» **Text to read**
[START]
Others can be seen made up as everything from a cheetah to the devil.

Created by Simon Welton, 'Sexy Beasts' will be narrated by Rob Delaney, an actor known for roles in projects like 'Catastrophe' as well as for his liberal political activism. Each episode will feature someone looking for love, supposedly based entirely on personality, and they will go on three dates. Each of their partners will be concealed entirely by prosthetics and makeup. Once the contestant has made their final decision is when the true faces of each date is revealed.

The series has worked in the past, such as on BBC Three in 2014, but American audiences appear a tad more hesitant about the trendy spin on blind dating, with many critics pointing out that the show feels more of an exploration of the furry movement - people who dress as animals for pleasure.

"Didn't really expect to wake up and join ISIS today but here I am," writer Stephen L. Miller tweeted in reaction to the trailer, which dropped on Wednesday.

Others were similarly extreme in expressing their shock at the footage.

"The furry agenda in hollywood is real," another user wrote.

"The existence of 'sexy beasts' and 'the masked singer' proves that the furry agenda never sleeps," another added.


Others are less shocked by the content and more offended at the series' existence and the extensive makeup and production work going into "reality junk."

"Every time I think we've reached rock bottom I discover there's a lower place," another added.
[END]
» **Entries shown**
[START]
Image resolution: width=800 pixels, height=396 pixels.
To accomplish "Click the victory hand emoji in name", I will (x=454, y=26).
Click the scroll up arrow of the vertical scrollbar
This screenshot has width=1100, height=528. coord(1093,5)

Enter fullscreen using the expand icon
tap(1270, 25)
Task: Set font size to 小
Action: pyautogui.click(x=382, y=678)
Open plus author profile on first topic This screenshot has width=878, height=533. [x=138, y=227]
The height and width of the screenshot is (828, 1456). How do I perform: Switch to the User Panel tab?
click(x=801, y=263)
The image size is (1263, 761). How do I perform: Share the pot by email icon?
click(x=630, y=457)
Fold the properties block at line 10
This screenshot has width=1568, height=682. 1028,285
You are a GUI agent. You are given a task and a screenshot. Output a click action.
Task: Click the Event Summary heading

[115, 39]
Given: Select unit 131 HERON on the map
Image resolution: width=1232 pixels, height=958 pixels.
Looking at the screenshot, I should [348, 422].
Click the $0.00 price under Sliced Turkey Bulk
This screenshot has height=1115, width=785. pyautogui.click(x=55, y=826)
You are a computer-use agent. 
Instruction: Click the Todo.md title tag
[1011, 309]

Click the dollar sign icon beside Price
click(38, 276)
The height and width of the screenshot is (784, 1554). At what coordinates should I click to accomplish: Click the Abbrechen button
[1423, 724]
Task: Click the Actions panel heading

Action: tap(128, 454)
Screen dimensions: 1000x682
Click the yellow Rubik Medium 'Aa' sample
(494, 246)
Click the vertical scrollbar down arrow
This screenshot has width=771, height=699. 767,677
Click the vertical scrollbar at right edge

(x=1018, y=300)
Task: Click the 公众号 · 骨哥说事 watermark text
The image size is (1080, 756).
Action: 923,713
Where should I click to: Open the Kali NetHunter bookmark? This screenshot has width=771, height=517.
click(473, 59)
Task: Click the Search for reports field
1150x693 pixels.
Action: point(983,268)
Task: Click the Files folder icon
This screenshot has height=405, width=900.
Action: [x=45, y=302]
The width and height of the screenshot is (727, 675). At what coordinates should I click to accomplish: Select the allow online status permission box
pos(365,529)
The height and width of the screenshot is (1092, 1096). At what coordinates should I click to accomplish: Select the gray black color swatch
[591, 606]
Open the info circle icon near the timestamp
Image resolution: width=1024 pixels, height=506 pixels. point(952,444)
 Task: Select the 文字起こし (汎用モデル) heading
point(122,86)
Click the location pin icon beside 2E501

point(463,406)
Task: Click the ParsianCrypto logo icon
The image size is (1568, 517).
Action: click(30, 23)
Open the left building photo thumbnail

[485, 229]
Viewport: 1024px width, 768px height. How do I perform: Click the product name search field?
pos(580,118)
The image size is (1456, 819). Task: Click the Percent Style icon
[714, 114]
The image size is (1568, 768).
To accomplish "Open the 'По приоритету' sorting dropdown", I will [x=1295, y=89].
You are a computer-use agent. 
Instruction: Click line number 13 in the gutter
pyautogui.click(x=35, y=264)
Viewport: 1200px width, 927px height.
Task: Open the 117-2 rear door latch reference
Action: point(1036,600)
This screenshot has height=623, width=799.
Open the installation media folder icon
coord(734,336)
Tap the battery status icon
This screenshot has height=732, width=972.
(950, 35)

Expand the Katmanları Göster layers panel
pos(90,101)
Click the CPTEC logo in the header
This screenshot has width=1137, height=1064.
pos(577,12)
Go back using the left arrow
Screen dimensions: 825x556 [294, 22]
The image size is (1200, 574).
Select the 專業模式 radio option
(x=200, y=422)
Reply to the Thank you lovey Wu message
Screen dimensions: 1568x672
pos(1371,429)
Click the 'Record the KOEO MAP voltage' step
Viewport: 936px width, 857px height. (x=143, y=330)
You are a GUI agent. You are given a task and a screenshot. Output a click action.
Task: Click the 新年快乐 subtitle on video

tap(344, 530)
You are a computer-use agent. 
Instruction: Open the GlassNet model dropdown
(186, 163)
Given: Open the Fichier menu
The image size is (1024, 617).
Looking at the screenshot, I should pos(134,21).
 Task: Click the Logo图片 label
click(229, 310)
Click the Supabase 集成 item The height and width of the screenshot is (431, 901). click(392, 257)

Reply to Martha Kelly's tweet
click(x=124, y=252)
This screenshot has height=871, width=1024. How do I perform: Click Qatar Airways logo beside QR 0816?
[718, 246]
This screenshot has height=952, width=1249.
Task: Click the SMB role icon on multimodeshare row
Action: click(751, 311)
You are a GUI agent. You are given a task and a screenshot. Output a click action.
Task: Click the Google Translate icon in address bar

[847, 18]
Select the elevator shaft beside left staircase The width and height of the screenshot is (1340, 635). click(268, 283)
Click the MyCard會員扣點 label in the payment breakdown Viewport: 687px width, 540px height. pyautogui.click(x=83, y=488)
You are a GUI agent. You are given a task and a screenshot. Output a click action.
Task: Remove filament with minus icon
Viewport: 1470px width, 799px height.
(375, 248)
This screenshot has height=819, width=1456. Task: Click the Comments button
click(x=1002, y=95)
[END]
» **Given exercise 1**
In the text about 'Sexy Beasts', rewrite the part that opens with the words containing "The series has" and closes with "another user wrote.", replacing "trailer" with "teaser".
» **Given exercise 2**
Answer these questions from the text about 'Sexy Beasts':
(a) Who narrates the show?
(b) How many dates does each person looking for love go on?
(c) On what day did the trailer come out?

» **Written reply 1**
The series has worked in the past, such as on BBC Three in 2014, but American audiences appear a tad more hesitant about the trendy spin on blind dating, with many critics pointing out that the show feels more of an exploration of the furry movement - people who dress as animals for pleasure.

"Didn't really expect to wake up and join ISIS today but here I am," writer Stephen L. Miller tweeted in reaction to the teaser, which dropped on Wednesday.

Others were similarly extreme in expressing their shock at the footage.

"The furry agenda in hollywood is real," another user wrote.

» **Written reply 2**
(a) Rob Delaney
(b) Three
(c) Wednesday